Lo scopo di “Stessa spiaggia nuovo mare” è la tutela del mare in ogni forma. Così come abbraccia tutto il mondo blu, altrettanto inclusivo è il target a cui si rivolge: piccole e medie imprese, cooperative, imprenditori sociali, associazioni ma anche privati cittadini.

Insomma: chiunque intenda preservare l’universo marino, attraverso campagne di crowdfunding ad alto impatto sociale, è invitato a sottoporre il suo progetto e farsi guidare dalle competenze offerte da Eppela per renderlo efficace e conosciuto. L’oggetto delle proposte può spaziare dai progetti di recupero e riutilizzo di rifiuti estratti, alla produzione di oggetti riciclati in materiali ecosostenibili o di dispositivi innovativi per la cura di tratti costieri o marini e altri consultabili sul sito ufficiale dove candidarsi.

“Mare Monstrum”, il dossier sulle piaghe dell’ecosistema marino

In fatto di tutela del mare, l’Osservatorio nazionale ambiente e legalità di Legambiente ha appena pubblicato l’ultima edizione del report  il quale, spiega il responsabile Enrico Fontana: “accende i riflettori sulle pressioni illegali che danneggiano il nostro ecosistema marino: dall’abusivismo edilizio al deficit di depurazione, dagli sversamenti di liquami inquinanti d’ogni tipo fino all’assalto al patrimonio ittico e alla biodiversità, con l’incubo della pesca di frodo”.

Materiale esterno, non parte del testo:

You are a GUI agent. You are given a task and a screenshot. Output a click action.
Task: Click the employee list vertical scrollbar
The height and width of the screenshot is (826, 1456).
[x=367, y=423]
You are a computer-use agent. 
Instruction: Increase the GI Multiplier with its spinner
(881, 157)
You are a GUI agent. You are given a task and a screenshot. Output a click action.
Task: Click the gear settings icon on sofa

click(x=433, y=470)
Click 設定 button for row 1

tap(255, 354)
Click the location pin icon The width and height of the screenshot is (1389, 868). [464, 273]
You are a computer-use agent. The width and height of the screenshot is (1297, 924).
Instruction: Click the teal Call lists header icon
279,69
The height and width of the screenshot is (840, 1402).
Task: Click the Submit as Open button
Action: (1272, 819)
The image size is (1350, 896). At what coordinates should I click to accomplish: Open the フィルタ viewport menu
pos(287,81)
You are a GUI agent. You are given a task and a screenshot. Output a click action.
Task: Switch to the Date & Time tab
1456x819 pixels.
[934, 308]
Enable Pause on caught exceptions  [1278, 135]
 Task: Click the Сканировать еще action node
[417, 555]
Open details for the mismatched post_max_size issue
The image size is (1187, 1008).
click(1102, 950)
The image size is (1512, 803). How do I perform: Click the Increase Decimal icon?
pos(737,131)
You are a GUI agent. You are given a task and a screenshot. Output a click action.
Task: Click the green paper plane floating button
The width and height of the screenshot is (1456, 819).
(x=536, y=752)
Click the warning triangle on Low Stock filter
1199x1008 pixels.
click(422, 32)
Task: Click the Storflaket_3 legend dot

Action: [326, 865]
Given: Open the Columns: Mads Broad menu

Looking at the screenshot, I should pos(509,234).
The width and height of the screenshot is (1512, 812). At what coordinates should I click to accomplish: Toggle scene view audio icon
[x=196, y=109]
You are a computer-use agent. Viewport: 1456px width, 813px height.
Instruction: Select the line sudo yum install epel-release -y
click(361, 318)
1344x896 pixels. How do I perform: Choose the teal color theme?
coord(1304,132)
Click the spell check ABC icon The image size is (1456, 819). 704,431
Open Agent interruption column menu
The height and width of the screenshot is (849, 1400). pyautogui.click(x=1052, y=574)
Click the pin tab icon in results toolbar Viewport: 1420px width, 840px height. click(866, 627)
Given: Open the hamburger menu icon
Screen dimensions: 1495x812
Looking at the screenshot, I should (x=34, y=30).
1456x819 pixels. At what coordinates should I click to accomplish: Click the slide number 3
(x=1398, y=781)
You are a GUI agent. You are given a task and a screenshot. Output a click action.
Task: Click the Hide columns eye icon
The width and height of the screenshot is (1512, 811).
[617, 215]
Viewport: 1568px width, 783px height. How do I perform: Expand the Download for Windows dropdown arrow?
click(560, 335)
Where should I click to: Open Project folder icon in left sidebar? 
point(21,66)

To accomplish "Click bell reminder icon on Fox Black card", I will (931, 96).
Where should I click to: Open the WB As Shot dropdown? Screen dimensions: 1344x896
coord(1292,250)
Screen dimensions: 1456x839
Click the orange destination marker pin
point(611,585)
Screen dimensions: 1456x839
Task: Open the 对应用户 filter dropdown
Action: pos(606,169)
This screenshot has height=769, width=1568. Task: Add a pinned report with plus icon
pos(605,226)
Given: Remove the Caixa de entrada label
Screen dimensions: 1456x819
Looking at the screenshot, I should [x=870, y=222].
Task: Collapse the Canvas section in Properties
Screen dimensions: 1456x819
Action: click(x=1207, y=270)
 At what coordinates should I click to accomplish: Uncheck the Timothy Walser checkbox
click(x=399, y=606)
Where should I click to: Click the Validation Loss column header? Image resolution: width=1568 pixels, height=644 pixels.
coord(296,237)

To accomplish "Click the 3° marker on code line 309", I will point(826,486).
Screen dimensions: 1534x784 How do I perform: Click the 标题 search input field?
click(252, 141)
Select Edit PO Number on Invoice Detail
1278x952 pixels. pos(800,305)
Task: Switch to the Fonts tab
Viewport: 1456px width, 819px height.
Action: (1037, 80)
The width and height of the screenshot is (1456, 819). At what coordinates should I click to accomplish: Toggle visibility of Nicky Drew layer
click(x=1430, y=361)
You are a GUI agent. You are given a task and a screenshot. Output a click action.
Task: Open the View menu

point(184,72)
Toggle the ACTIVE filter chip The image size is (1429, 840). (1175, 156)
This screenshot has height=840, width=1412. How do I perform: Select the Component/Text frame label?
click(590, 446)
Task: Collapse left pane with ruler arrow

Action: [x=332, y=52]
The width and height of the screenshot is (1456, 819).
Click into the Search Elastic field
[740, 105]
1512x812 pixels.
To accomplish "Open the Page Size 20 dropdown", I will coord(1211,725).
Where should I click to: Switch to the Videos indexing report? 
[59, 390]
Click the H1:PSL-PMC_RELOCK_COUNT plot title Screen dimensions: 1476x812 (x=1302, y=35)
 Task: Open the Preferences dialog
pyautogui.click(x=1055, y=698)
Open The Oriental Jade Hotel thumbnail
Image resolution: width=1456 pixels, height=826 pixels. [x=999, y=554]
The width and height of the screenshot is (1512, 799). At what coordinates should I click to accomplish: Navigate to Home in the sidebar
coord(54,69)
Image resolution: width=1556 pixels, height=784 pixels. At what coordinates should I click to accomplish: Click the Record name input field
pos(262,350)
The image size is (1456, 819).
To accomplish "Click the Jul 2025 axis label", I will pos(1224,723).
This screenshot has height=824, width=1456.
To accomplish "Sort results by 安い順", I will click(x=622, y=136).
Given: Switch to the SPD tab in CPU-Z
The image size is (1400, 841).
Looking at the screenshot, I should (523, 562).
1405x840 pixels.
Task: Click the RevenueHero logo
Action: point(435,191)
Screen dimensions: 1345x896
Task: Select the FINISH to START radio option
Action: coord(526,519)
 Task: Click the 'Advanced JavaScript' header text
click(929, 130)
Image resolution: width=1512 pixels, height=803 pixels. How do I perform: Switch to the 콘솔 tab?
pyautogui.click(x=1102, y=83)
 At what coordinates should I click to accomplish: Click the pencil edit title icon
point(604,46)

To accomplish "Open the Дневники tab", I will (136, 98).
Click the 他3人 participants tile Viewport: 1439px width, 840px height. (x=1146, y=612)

Ecco il quadro complessivo degli illeciti penali e amministrativi che emerge:

  • oltre 55 mila reati contestati nel 2021 con una media di 7,5 ogni chilometro di costa
  • 626 milioni di euro di violazioni del mare tra sequestri e sanzioni, di cui 577 milioni riguarda l’inquinamento e i rifiuti
  • le regioni del sud Italia protagoniste del primato negativo di aggressione all’ecosistema marino (Calabria, Campania, Puglia e Sicilia compongono il 46% dei reati accertati, mentre al nord spicca il Veneto)
  • Il fattore più impattante (il 50,3%) riguarda il ciclo illegale del cemento (fenomeno delle villette abusive)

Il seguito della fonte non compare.